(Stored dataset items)
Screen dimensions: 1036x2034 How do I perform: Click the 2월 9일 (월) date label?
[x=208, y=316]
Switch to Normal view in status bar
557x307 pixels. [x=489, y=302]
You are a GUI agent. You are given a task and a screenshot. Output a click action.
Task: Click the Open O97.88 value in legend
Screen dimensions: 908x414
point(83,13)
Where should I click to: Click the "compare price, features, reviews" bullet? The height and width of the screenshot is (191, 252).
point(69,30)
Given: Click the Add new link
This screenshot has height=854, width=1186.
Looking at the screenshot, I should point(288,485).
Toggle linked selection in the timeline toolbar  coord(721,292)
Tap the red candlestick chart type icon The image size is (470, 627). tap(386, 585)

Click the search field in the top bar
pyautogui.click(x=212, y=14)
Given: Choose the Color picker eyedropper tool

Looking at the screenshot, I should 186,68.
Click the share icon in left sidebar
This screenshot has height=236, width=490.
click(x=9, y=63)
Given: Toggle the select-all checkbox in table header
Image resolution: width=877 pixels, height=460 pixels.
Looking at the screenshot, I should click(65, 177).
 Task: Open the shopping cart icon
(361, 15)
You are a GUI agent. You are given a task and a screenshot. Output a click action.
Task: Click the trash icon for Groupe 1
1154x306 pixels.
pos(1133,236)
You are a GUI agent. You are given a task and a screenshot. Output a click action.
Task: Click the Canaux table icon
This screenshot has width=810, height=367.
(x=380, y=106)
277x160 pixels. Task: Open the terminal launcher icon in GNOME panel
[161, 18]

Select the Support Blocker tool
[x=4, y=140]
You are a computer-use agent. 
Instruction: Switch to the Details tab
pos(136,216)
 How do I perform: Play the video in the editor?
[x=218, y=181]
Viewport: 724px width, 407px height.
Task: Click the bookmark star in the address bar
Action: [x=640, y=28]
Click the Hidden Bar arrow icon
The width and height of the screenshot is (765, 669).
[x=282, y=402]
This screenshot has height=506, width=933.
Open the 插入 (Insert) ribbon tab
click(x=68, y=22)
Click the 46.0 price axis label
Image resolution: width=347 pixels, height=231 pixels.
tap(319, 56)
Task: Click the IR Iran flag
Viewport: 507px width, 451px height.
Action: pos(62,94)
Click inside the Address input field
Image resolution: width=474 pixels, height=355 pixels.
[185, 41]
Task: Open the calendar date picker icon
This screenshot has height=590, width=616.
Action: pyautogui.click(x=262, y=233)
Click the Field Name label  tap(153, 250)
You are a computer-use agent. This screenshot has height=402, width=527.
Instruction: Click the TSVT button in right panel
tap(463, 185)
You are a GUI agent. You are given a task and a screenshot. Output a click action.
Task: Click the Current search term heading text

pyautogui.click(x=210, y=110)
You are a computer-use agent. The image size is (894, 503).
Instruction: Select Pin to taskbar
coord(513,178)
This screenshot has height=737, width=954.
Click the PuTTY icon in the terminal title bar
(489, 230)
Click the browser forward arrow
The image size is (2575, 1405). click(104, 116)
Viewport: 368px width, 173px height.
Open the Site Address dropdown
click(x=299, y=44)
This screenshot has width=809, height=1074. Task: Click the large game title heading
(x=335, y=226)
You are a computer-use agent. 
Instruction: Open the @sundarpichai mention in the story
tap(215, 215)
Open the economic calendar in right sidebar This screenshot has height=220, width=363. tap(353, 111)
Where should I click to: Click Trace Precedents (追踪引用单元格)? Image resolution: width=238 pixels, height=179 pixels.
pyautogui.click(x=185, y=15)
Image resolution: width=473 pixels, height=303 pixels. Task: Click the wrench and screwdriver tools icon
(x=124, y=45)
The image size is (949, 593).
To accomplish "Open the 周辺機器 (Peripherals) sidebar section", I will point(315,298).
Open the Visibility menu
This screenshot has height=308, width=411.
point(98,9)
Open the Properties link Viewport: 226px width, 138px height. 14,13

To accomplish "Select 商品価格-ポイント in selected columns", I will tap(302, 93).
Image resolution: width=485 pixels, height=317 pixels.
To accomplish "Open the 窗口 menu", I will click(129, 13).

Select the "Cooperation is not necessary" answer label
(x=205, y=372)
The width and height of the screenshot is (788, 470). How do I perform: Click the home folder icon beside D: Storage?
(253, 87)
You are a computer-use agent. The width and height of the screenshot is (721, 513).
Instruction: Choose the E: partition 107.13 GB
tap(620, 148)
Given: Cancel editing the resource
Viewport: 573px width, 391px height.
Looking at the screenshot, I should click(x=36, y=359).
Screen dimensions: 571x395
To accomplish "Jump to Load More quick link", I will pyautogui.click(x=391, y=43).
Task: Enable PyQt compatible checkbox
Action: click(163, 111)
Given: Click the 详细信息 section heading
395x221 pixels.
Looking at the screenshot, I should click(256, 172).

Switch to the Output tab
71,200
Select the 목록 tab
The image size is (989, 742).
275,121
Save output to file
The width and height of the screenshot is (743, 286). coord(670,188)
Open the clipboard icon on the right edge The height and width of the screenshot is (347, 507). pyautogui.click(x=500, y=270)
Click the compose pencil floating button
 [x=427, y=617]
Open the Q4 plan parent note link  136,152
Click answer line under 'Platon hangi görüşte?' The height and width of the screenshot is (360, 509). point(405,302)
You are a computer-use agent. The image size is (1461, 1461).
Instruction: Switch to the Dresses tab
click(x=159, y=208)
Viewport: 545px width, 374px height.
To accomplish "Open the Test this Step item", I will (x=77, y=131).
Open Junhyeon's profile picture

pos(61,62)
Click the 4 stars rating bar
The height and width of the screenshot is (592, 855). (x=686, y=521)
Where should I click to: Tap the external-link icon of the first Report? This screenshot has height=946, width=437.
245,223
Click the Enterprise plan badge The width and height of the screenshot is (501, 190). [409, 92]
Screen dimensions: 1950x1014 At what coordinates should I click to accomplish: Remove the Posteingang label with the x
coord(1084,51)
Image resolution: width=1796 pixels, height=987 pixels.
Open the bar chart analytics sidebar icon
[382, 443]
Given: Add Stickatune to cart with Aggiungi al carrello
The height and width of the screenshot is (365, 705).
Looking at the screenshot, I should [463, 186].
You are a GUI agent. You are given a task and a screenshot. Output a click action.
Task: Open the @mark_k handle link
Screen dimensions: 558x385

**WHAT YOU WILL DO**: In the answer, each line of the data must appear exactly as written.

**SOLUTION TO THIS PROBLEM**:
Screen dimensions: 1036x2034 How do I perform: Click the 2월 9일 (월) date label?
[x=208, y=316]
Switch to Normal view in status bar
557x307 pixels. [x=489, y=302]
You are a GUI agent. You are given a task and a screenshot. Output a click action.
Task: Click the Open O97.88 value in legend
Screen dimensions: 908x414
point(83,13)
Where should I click to: Click the "compare price, features, reviews" bullet? The height and width of the screenshot is (191, 252).
point(69,30)
Given: Click the Add new link
This screenshot has height=854, width=1186.
Looking at the screenshot, I should point(288,485).
Toggle linked selection in the timeline toolbar  coord(721,292)
Tap the red candlestick chart type icon The image size is (470, 627). tap(386, 585)

Click the search field in the top bar
pyautogui.click(x=212, y=14)
Given: Choose the Color picker eyedropper tool

Looking at the screenshot, I should 186,68.
Click the share icon in left sidebar
This screenshot has height=236, width=490.
click(x=9, y=63)
Given: Toggle the select-all checkbox in table header
Image resolution: width=877 pixels, height=460 pixels.
Looking at the screenshot, I should click(65, 177).
 Task: Open the shopping cart icon
(361, 15)
You are a GUI agent. You are given a task and a screenshot. Output a click action.
Task: Click the trash icon for Groupe 1
1154x306 pixels.
pos(1133,236)
You are a GUI agent. You are given a task and a screenshot. Output a click action.
Task: Click the Canaux table icon
This screenshot has width=810, height=367.
(x=380, y=106)
277x160 pixels. Task: Open the terminal launcher icon in GNOME panel
[161, 18]

Select the Support Blocker tool
[x=4, y=140]
You are a computer-use agent. 
Instruction: Switch to the Details tab
pos(136,216)
 How do I perform: Play the video in the editor?
[x=218, y=181]
Viewport: 724px width, 407px height.
Task: Click the bookmark star in the address bar
Action: [x=640, y=28]
Click the Hidden Bar arrow icon
The width and height of the screenshot is (765, 669).
[x=282, y=402]
This screenshot has height=506, width=933.
Open the 插入 (Insert) ribbon tab
click(x=68, y=22)
Click the 46.0 price axis label
Image resolution: width=347 pixels, height=231 pixels.
tap(319, 56)
Task: Click the IR Iran flag
Viewport: 507px width, 451px height.
Action: pos(62,94)
Click inside the Address input field
Image resolution: width=474 pixels, height=355 pixels.
[185, 41]
Task: Open the calendar date picker icon
This screenshot has height=590, width=616.
Action: pyautogui.click(x=262, y=233)
Click the Field Name label  tap(153, 250)
You are a computer-use agent. This screenshot has height=402, width=527.
Instruction: Click the TSVT button in right panel
tap(463, 185)
You are a GUI agent. You are given a task and a screenshot. Output a click action.
Task: Click the Current search term heading text

pyautogui.click(x=210, y=110)
You are a computer-use agent. The image size is (894, 503).
Instruction: Select Pin to taskbar
coord(513,178)
This screenshot has height=737, width=954.
Click the PuTTY icon in the terminal title bar
(489, 230)
Click the browser forward arrow
The image size is (2575, 1405). click(104, 116)
Viewport: 368px width, 173px height.
Open the Site Address dropdown
click(x=299, y=44)
This screenshot has width=809, height=1074. Task: Click the large game title heading
(x=335, y=226)
You are a computer-use agent. 
Instruction: Open the @sundarpichai mention in the story
tap(215, 215)
Open the economic calendar in right sidebar This screenshot has height=220, width=363. tap(353, 111)
Where should I click to: Click Trace Precedents (追踪引用单元格)? Image resolution: width=238 pixels, height=179 pixels.
pyautogui.click(x=185, y=15)
Image resolution: width=473 pixels, height=303 pixels. Task: Click the wrench and screwdriver tools icon
(x=124, y=45)
The image size is (949, 593).
To accomplish "Open the 周辺機器 (Peripherals) sidebar section", I will point(315,298).
Open the Visibility menu
This screenshot has height=308, width=411.
point(98,9)
Open the Properties link Viewport: 226px width, 138px height. 14,13

To accomplish "Select 商品価格-ポイント in selected columns", I will tap(302, 93).
Image resolution: width=485 pixels, height=317 pixels.
To accomplish "Open the 窗口 menu", I will click(129, 13).

Select the "Cooperation is not necessary" answer label
(x=205, y=372)
The width and height of the screenshot is (788, 470). How do I perform: Click the home folder icon beside D: Storage?
(253, 87)
You are a computer-use agent. The width and height of the screenshot is (721, 513).
Instruction: Choose the E: partition 107.13 GB
tap(620, 148)
Given: Cancel editing the resource
Viewport: 573px width, 391px height.
Looking at the screenshot, I should click(x=36, y=359).
Screen dimensions: 571x395
To accomplish "Jump to Load More quick link", I will pyautogui.click(x=391, y=43).
Task: Enable PyQt compatible checkbox
Action: click(163, 111)
Given: Click the 详细信息 section heading
395x221 pixels.
Looking at the screenshot, I should click(256, 172).

Switch to the Output tab
71,200
Select the 목록 tab
The image size is (989, 742).
275,121
Save output to file
The width and height of the screenshot is (743, 286). coord(670,188)
Open the clipboard icon on the right edge The height and width of the screenshot is (347, 507). pyautogui.click(x=500, y=270)
Click the compose pencil floating button
 [x=427, y=617]
Open the Q4 plan parent note link  136,152
Click answer line under 'Platon hangi görüşte?' The height and width of the screenshot is (360, 509). point(405,302)
You are a computer-use agent. The image size is (1461, 1461).
Instruction: Switch to the Dresses tab
click(x=159, y=208)
Viewport: 545px width, 374px height.
To accomplish "Open the Test this Step item", I will (x=77, y=131).
Open Junhyeon's profile picture

pos(61,62)
Click the 4 stars rating bar
The height and width of the screenshot is (592, 855). (x=686, y=521)
Where should I click to: Tap the external-link icon of the first Report? This screenshot has height=946, width=437.
245,223
Click the Enterprise plan badge The width and height of the screenshot is (501, 190). [409, 92]
Screen dimensions: 1950x1014 At what coordinates should I click to accomplish: Remove the Posteingang label with the x
coord(1084,51)
Image resolution: width=1796 pixels, height=987 pixels.
Open the bar chart analytics sidebar icon
[382, 443]
Given: Add Stickatune to cart with Aggiungi al carrello
The height and width of the screenshot is (365, 705).
Looking at the screenshot, I should [463, 186].
You are a GUI agent. You are given a task and a screenshot. Output a click action.
Task: Open the @mark_k handle link
Screen dimensions: 558x385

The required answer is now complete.